**課題**:
「on x-tick-label: 150.」を含む行から書き始め、レコードの最終行で止めて、その間の行を両端も含めて一字一句変えずに出力してください。

**表示データ**:
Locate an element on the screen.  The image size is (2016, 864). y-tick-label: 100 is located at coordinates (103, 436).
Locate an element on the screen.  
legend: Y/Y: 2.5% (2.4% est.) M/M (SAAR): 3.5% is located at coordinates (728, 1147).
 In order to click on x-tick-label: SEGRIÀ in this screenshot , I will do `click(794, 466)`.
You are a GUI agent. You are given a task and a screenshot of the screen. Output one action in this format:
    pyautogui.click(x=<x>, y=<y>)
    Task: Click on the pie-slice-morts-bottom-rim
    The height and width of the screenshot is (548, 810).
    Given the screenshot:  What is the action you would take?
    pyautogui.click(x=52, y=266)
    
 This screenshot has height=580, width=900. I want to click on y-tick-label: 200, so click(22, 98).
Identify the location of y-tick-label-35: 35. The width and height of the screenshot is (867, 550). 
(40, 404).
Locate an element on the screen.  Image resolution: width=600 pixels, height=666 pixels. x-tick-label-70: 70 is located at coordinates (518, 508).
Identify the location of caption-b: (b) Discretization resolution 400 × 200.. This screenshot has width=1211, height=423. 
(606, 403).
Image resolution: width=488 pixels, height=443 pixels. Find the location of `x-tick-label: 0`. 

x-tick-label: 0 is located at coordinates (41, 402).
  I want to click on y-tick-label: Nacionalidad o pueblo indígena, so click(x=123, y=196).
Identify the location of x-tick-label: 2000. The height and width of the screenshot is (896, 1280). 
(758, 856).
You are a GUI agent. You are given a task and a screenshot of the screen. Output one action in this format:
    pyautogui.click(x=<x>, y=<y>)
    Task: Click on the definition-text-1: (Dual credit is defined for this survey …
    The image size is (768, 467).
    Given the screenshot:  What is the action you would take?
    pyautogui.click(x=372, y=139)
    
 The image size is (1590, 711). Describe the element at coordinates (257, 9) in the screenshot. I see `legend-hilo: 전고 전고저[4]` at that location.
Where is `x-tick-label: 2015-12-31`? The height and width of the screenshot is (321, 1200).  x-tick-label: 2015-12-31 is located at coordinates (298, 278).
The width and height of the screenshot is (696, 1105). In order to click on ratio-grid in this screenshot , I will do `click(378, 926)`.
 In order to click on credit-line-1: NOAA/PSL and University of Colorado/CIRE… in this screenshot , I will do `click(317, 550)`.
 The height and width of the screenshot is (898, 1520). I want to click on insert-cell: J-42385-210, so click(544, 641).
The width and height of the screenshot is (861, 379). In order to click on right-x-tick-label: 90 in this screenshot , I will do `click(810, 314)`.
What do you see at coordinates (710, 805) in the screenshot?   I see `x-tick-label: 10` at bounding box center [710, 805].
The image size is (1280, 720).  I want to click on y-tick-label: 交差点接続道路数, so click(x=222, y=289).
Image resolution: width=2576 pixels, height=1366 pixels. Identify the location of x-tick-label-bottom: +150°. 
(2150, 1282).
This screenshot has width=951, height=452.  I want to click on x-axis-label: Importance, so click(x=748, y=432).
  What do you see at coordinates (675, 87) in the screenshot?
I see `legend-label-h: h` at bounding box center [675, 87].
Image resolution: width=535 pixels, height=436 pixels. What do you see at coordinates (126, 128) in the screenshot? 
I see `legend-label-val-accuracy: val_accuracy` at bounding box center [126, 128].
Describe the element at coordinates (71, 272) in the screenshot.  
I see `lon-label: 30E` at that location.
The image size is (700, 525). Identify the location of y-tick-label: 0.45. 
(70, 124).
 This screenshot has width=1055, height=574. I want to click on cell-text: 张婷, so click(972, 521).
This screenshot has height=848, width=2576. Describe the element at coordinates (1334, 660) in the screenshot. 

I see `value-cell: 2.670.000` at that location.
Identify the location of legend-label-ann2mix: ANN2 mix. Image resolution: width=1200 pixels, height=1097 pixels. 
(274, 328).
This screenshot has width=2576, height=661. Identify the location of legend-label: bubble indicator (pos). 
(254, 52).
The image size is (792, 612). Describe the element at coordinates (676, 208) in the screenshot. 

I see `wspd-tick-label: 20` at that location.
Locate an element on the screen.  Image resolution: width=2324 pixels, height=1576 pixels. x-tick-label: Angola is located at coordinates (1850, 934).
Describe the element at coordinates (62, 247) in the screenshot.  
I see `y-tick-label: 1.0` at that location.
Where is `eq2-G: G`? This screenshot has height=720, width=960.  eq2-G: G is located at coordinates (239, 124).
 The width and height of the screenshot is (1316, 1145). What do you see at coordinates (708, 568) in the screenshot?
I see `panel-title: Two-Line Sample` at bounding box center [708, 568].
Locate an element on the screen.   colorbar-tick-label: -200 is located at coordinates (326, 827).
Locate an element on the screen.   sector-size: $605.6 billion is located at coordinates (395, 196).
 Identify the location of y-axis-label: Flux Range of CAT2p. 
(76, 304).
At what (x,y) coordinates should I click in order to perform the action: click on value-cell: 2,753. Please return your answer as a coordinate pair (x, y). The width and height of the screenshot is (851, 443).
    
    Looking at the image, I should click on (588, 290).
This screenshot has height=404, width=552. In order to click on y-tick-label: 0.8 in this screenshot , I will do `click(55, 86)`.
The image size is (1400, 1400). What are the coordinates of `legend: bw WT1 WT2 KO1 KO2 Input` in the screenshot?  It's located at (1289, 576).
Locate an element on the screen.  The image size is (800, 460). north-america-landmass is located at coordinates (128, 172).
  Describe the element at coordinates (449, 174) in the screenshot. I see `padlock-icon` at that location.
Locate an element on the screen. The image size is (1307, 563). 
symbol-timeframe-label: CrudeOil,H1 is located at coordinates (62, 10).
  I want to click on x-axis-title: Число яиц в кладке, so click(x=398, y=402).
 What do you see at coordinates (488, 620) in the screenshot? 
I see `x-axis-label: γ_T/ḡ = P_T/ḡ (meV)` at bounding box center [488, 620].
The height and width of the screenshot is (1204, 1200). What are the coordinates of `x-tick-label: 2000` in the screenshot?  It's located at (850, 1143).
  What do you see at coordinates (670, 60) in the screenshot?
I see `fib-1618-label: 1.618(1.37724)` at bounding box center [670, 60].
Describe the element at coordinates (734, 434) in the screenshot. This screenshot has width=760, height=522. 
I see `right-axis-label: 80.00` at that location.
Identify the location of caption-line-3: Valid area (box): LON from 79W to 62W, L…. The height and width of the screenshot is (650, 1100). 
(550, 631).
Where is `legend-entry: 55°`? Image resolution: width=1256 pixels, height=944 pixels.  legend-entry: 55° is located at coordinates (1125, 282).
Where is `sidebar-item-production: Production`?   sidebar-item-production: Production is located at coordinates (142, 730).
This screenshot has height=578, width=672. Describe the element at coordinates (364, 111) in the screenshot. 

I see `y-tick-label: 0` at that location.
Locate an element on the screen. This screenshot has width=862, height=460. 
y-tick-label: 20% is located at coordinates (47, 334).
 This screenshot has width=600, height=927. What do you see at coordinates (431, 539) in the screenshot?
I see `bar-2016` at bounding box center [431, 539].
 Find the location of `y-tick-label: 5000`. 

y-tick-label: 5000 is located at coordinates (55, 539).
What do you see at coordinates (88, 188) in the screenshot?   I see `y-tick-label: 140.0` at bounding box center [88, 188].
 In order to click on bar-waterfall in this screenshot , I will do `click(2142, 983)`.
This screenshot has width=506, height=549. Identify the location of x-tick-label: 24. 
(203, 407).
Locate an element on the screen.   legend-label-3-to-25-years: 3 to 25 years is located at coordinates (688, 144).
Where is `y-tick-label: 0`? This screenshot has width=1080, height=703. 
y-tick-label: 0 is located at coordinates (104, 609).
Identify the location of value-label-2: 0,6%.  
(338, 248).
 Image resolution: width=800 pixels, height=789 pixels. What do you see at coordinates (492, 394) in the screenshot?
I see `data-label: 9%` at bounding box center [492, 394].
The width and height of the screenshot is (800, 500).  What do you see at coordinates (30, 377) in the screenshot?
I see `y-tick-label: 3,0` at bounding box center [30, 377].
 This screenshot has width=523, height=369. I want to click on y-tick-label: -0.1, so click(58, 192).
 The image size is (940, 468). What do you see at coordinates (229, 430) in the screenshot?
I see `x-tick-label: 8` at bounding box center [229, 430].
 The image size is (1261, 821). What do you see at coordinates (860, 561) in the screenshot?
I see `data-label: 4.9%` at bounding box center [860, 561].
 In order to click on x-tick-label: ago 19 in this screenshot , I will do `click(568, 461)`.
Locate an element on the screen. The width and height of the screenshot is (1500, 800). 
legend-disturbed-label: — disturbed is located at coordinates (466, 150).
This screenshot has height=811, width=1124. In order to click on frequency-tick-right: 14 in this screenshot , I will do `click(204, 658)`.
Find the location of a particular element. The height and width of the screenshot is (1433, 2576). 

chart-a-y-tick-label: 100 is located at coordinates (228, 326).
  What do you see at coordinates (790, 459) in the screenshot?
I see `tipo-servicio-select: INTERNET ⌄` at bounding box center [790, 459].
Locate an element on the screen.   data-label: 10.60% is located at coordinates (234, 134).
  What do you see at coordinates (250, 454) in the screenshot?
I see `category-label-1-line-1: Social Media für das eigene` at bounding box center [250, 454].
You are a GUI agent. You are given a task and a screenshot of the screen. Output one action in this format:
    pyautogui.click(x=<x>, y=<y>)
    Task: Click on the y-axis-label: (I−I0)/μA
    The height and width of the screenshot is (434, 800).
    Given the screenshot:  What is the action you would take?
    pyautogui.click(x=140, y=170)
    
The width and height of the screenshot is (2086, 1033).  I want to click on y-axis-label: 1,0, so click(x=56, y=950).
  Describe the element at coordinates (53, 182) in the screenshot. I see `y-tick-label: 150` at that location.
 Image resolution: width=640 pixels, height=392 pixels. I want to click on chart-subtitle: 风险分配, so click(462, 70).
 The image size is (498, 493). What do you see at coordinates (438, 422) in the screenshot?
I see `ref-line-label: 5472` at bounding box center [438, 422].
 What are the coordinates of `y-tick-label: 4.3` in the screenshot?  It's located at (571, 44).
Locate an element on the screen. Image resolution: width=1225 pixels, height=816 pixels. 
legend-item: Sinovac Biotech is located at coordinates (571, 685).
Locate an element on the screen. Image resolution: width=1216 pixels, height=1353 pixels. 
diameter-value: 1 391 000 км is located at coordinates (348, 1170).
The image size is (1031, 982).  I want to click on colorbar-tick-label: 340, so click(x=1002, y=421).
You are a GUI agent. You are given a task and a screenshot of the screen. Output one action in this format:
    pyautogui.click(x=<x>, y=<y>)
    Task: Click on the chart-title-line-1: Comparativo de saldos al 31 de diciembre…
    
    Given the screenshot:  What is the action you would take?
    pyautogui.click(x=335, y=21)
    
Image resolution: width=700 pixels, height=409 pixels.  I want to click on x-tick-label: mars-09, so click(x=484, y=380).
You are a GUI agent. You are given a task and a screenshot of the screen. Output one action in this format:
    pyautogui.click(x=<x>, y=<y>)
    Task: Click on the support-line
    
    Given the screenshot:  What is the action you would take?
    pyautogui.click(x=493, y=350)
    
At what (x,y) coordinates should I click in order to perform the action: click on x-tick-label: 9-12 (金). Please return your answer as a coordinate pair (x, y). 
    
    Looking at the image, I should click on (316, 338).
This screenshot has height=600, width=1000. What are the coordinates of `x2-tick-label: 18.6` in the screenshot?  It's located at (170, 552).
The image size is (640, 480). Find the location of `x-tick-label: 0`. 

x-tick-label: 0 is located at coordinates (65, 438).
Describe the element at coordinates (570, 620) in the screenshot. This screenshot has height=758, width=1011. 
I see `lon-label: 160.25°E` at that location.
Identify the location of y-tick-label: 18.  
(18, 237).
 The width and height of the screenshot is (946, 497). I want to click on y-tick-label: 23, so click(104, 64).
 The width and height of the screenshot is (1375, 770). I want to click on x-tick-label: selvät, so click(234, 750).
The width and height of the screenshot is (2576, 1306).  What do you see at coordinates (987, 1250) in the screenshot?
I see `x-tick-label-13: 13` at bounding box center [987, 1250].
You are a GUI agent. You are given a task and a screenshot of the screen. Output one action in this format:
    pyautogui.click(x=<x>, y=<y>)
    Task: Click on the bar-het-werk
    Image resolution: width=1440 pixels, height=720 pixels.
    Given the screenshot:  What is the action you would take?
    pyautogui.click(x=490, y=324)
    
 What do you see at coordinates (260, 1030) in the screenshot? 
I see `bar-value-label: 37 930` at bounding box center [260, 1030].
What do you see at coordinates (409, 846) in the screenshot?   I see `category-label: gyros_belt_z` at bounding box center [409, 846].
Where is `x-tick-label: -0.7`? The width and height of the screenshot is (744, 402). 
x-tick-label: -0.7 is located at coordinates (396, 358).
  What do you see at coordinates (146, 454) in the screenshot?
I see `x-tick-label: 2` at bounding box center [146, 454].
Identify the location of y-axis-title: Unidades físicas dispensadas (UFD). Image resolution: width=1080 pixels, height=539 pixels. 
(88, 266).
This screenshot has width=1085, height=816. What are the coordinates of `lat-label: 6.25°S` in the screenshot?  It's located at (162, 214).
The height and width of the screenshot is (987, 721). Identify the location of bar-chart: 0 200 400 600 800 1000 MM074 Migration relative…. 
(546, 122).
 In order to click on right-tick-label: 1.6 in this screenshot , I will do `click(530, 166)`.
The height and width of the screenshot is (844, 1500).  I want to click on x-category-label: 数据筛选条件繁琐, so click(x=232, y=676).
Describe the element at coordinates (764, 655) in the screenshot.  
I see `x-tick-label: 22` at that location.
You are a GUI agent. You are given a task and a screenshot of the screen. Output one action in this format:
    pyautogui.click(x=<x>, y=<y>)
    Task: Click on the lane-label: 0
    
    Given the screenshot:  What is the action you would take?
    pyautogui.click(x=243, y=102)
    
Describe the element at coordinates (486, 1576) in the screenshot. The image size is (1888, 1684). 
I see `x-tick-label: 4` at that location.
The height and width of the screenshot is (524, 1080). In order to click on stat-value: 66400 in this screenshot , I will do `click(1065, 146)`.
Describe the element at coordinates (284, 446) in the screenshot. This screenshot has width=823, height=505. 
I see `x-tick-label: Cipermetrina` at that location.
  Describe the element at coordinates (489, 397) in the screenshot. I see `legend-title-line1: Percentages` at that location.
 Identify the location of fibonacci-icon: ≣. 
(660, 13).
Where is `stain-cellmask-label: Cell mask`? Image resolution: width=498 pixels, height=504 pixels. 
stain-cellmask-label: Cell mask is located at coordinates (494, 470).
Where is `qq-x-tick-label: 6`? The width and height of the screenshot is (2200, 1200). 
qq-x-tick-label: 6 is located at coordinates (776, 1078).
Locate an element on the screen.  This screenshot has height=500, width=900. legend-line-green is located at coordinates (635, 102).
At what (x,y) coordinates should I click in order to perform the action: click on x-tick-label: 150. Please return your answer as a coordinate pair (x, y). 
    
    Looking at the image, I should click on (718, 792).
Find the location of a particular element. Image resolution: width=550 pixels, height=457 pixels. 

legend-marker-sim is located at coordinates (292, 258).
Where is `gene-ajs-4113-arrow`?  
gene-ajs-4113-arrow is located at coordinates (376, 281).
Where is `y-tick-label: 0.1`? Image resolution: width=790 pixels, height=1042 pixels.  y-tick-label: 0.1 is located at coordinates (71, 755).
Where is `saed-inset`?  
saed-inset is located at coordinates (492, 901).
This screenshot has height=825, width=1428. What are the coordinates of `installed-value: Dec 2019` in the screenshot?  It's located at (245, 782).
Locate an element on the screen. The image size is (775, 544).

**解答欄**:
At what (x,y) coordinates should I click in order to perform the action: click on x-tick-label: 150. Please return your answer as a coordinate pair (x, y). 
    
    Looking at the image, I should click on (718, 792).
Find the location of a particular element. Image resolution: width=550 pixels, height=457 pixels. 

legend-marker-sim is located at coordinates (292, 258).
Where is `gene-ajs-4113-arrow`?  
gene-ajs-4113-arrow is located at coordinates (376, 281).
Where is `y-tick-label: 0.1`? Image resolution: width=790 pixels, height=1042 pixels.  y-tick-label: 0.1 is located at coordinates (71, 755).
Where is `saed-inset`?  
saed-inset is located at coordinates (492, 901).
This screenshot has height=825, width=1428. What are the coordinates of `installed-value: Dec 2019` in the screenshot?  It's located at (245, 782).
Locate an element on the screen. The image size is (775, 544).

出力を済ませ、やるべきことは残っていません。